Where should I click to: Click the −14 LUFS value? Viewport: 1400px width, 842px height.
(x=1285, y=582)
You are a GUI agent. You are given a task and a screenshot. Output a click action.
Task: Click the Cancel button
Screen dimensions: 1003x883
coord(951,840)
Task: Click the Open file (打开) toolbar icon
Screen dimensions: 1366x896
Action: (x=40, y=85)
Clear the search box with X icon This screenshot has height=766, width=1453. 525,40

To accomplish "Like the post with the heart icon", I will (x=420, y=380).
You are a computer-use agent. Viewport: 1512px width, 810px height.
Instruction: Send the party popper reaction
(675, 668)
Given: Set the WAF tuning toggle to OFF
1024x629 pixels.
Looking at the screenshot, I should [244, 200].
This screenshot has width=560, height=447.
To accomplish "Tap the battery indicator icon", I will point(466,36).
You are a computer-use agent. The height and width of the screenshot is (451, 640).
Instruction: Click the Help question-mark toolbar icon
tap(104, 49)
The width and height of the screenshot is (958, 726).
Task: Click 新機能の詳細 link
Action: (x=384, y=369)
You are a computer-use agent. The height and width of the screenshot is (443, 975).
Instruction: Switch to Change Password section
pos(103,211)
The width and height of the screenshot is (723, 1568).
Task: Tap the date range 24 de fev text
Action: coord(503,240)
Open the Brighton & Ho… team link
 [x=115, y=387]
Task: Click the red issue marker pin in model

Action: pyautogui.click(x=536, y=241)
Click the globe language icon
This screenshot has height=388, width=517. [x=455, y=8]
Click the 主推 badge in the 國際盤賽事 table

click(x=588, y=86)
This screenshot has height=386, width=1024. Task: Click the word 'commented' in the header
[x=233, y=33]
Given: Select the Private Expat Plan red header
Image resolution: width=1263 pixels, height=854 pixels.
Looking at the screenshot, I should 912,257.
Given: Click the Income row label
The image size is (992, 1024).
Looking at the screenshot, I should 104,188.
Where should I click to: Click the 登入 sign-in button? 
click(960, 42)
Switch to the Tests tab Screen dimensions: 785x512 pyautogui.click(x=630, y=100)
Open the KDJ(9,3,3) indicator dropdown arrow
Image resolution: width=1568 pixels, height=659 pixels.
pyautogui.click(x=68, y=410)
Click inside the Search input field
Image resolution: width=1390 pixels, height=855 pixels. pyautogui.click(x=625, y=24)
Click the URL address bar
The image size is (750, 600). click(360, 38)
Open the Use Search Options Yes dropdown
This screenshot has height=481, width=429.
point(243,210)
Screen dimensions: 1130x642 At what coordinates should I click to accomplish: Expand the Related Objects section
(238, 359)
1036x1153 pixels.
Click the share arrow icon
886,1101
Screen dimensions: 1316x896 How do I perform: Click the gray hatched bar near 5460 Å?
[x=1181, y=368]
•••••
A word-for-word copy of the material is required.

** RESPONSE TO THE EXERCISE **
Where should I click to: Click the −14 LUFS value? Viewport: 1400px width, 842px height.
(x=1285, y=582)
You are a GUI agent. You are given a task and a screenshot. Output a click action.
Task: Click the Cancel button
Screen dimensions: 1003x883
coord(951,840)
Task: Click the Open file (打开) toolbar icon
Screen dimensions: 1366x896
Action: (x=40, y=85)
Clear the search box with X icon This screenshot has height=766, width=1453. 525,40

To accomplish "Like the post with the heart icon", I will (x=420, y=380).
You are a computer-use agent. Viewport: 1512px width, 810px height.
Instruction: Send the party popper reaction
(675, 668)
Given: Set the WAF tuning toggle to OFF
1024x629 pixels.
Looking at the screenshot, I should [244, 200].
This screenshot has width=560, height=447.
To accomplish "Tap the battery indicator icon", I will point(466,36).
You are a computer-use agent. The height and width of the screenshot is (451, 640).
Instruction: Click the Help question-mark toolbar icon
tap(104, 49)
The width and height of the screenshot is (958, 726).
Task: Click 新機能の詳細 link
Action: (x=384, y=369)
You are a computer-use agent. The height and width of the screenshot is (443, 975).
Instruction: Switch to Change Password section
pos(103,211)
The width and height of the screenshot is (723, 1568).
Task: Tap the date range 24 de fev text
Action: coord(503,240)
Open the Brighton & Ho… team link
 [x=115, y=387]
Task: Click the red issue marker pin in model

Action: pyautogui.click(x=536, y=241)
Click the globe language icon
This screenshot has height=388, width=517. [x=455, y=8]
Click the 主推 badge in the 國際盤賽事 table

click(x=588, y=86)
This screenshot has height=386, width=1024. Task: Click the word 'commented' in the header
[x=233, y=33]
Given: Select the Private Expat Plan red header
Image resolution: width=1263 pixels, height=854 pixels.
Looking at the screenshot, I should 912,257.
Given: Click the Income row label
The image size is (992, 1024).
Looking at the screenshot, I should 104,188.
Where should I click to: Click the 登入 sign-in button? 
click(960, 42)
Switch to the Tests tab Screen dimensions: 785x512 pyautogui.click(x=630, y=100)
Open the KDJ(9,3,3) indicator dropdown arrow
Image resolution: width=1568 pixels, height=659 pixels.
pyautogui.click(x=68, y=410)
Click inside the Search input field
Image resolution: width=1390 pixels, height=855 pixels. pyautogui.click(x=625, y=24)
Click the URL address bar
The image size is (750, 600). click(360, 38)
Open the Use Search Options Yes dropdown
This screenshot has height=481, width=429.
point(243,210)
Screen dimensions: 1130x642 At what coordinates should I click to accomplish: Expand the Related Objects section
(238, 359)
1036x1153 pixels.
Click the share arrow icon
886,1101
Screen dimensions: 1316x896 How do I perform: Click the gray hatched bar near 5460 Å?
[x=1181, y=368]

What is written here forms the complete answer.